_Task description_
Please reproduce the lines of the material below exactly, from the line containing "Task: Select Sijaintipalvelut" through the line containing "Looking at the", inclusive, and leave out the pictures.

_Input rows_
'''

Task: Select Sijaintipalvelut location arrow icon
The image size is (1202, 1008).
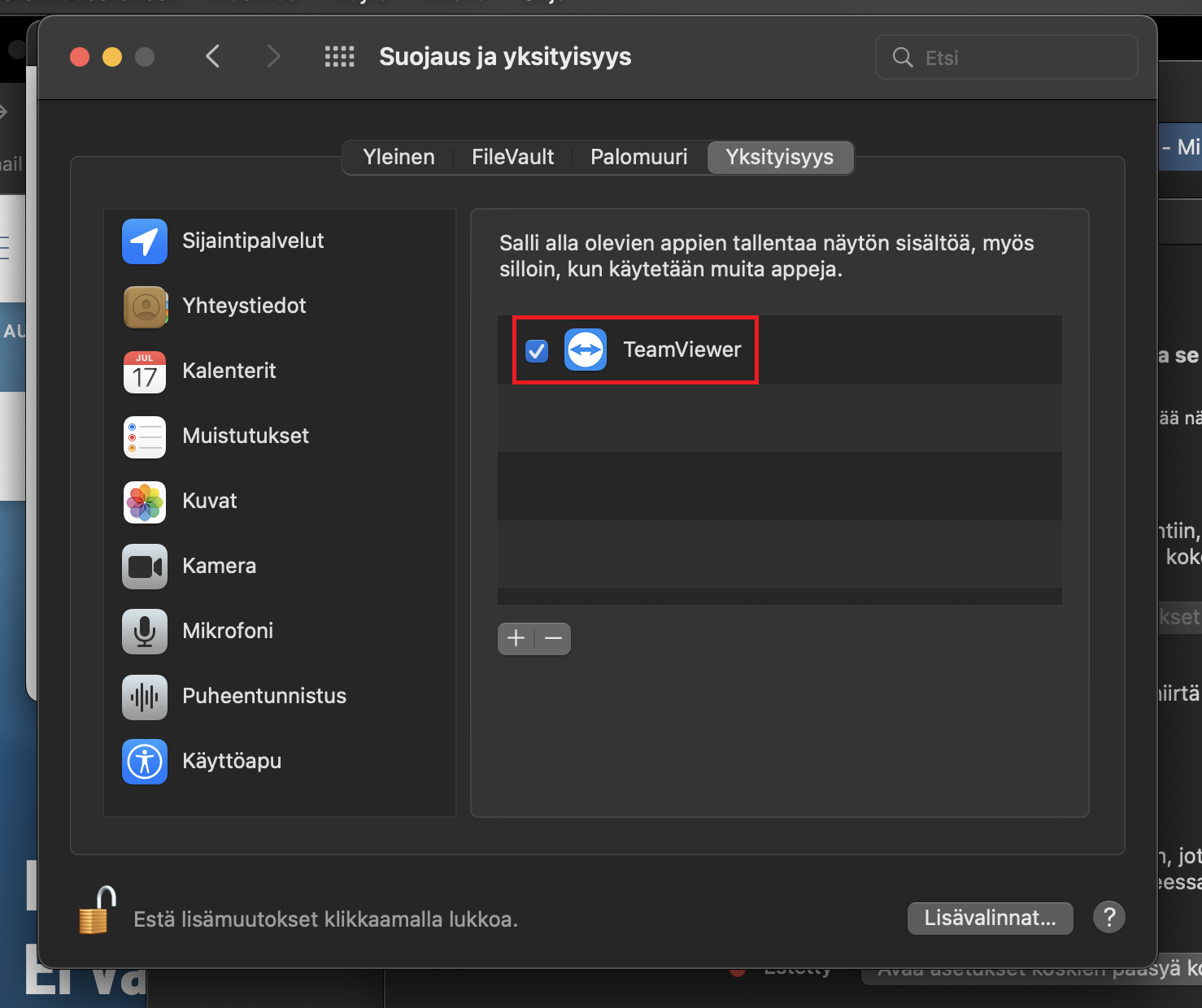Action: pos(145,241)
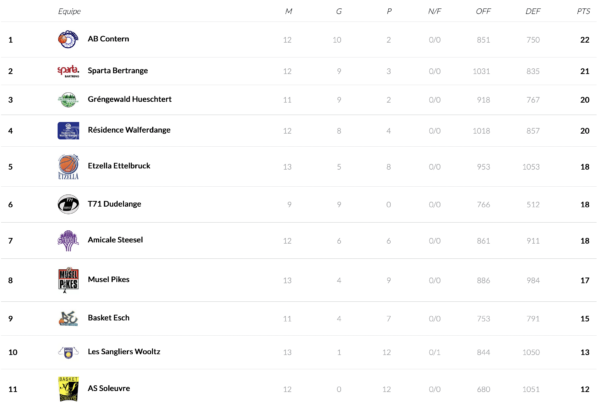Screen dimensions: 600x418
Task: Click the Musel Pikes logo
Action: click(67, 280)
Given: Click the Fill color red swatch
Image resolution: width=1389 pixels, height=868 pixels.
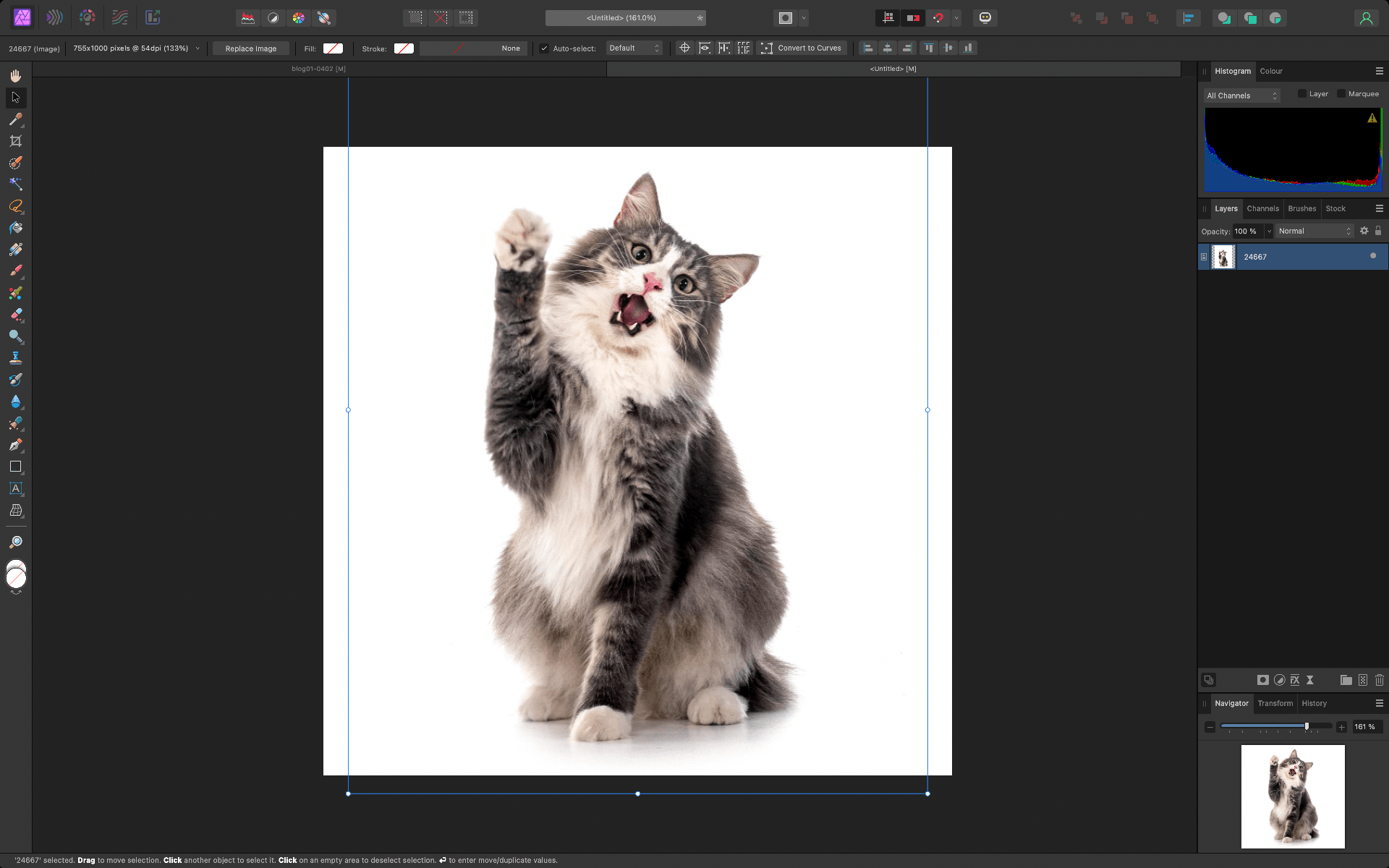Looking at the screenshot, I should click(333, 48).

'''
'''

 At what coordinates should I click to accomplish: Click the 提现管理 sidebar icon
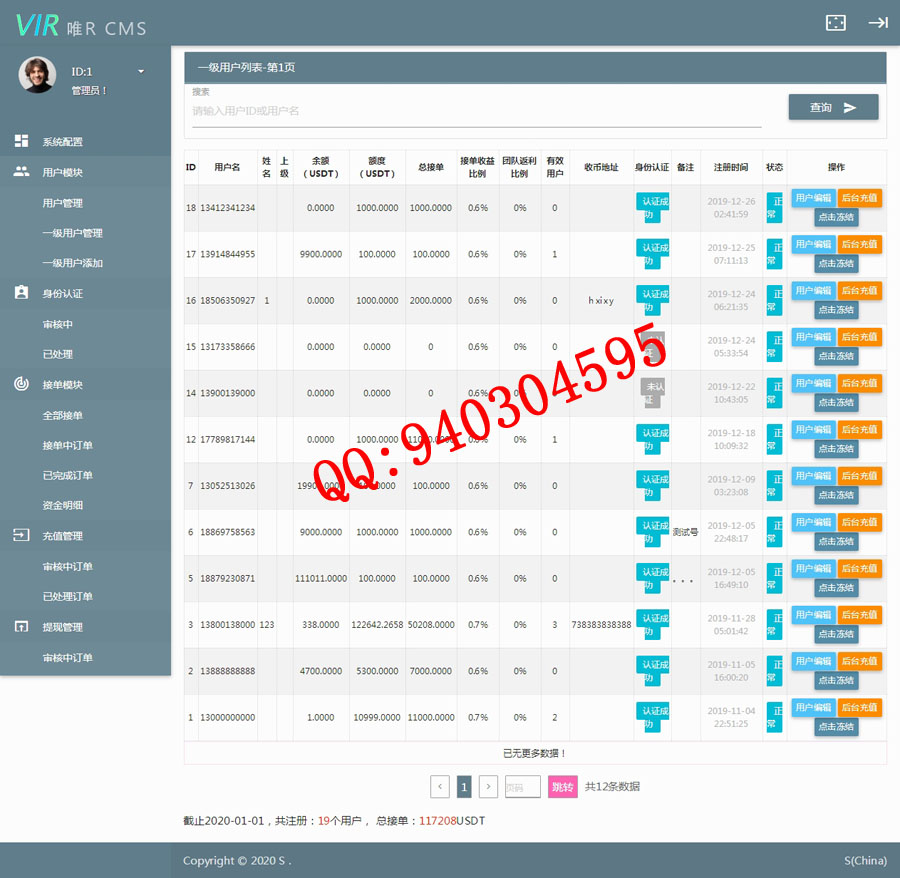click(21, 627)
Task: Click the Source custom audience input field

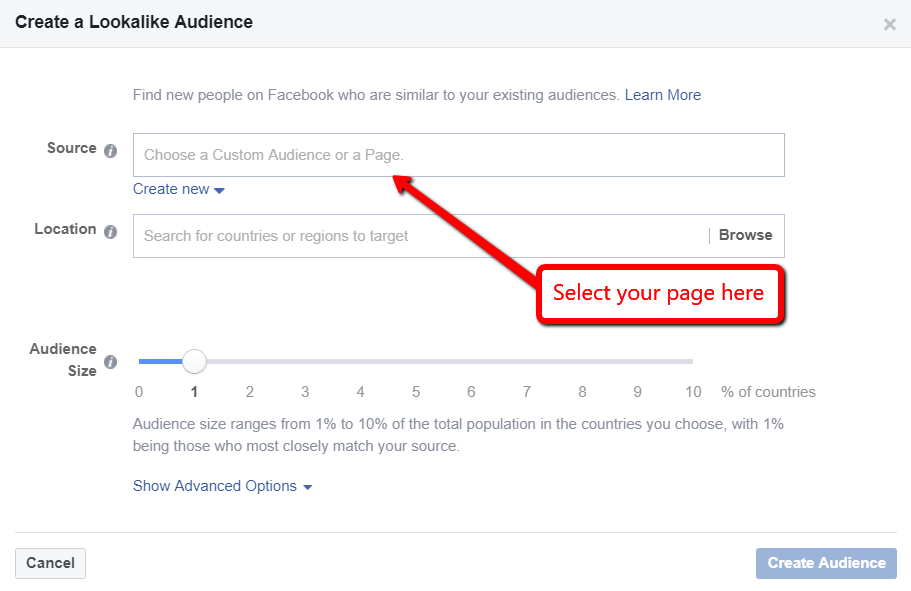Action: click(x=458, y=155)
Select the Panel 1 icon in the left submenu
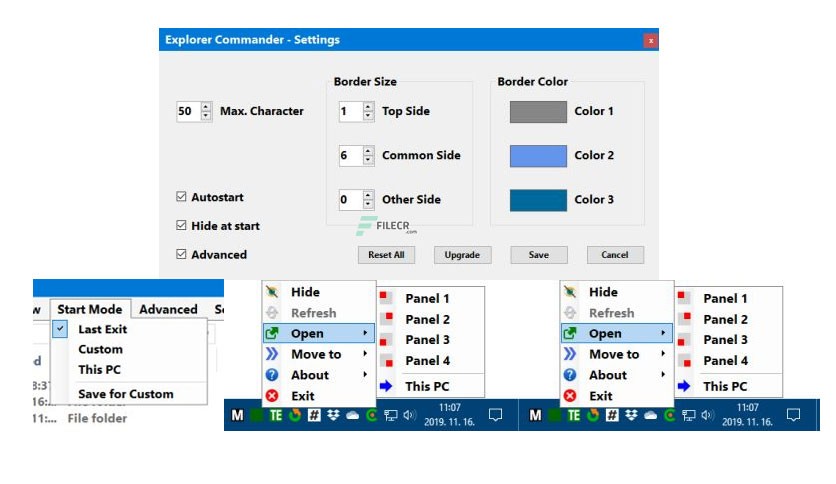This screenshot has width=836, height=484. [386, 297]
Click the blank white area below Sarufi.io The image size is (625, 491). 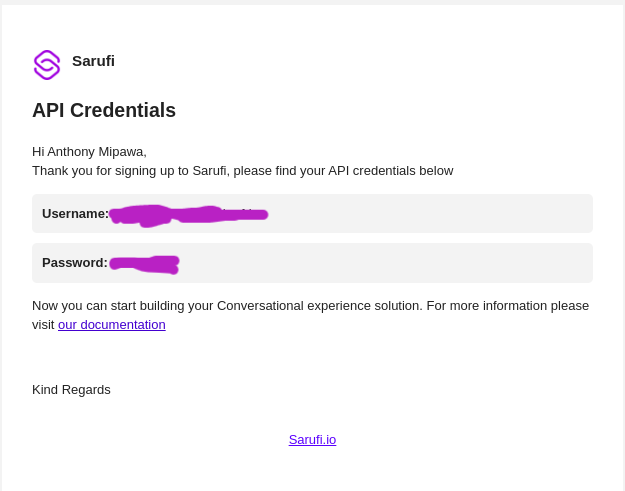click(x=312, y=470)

'''
'''

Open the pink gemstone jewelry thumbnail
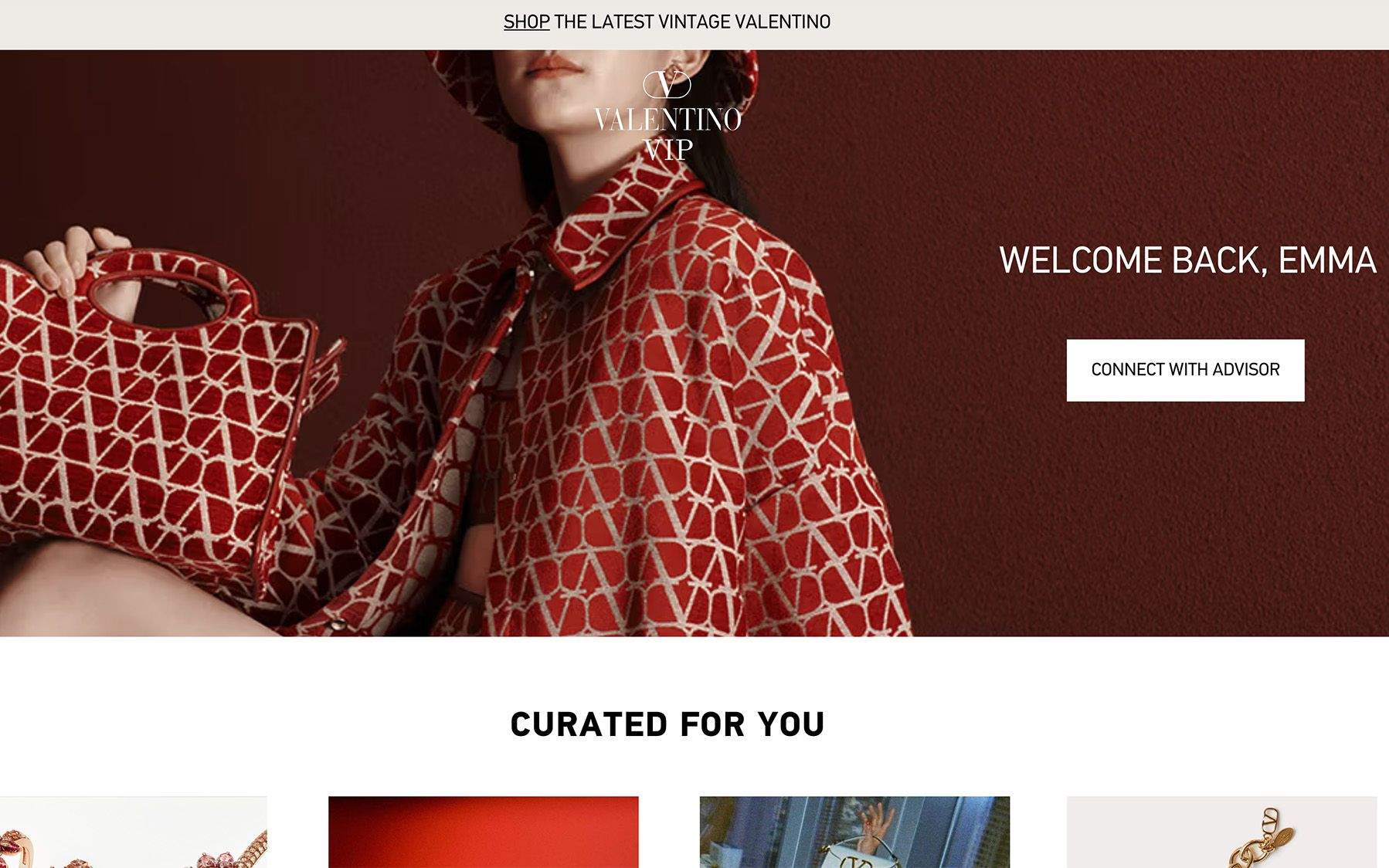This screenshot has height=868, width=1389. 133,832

'''

_Final result_
Task: Select Sijaintipalvelut location arrow icon
The image size is (1202, 1008).
Action: pos(145,241)
Screen dimensions: 600x418
Task: Click the Musel Pikes logo
Action: click(67, 280)
Given: Click the Fill color red swatch
Image resolution: width=1389 pixels, height=868 pixels.
Looking at the screenshot, I should click(333, 48).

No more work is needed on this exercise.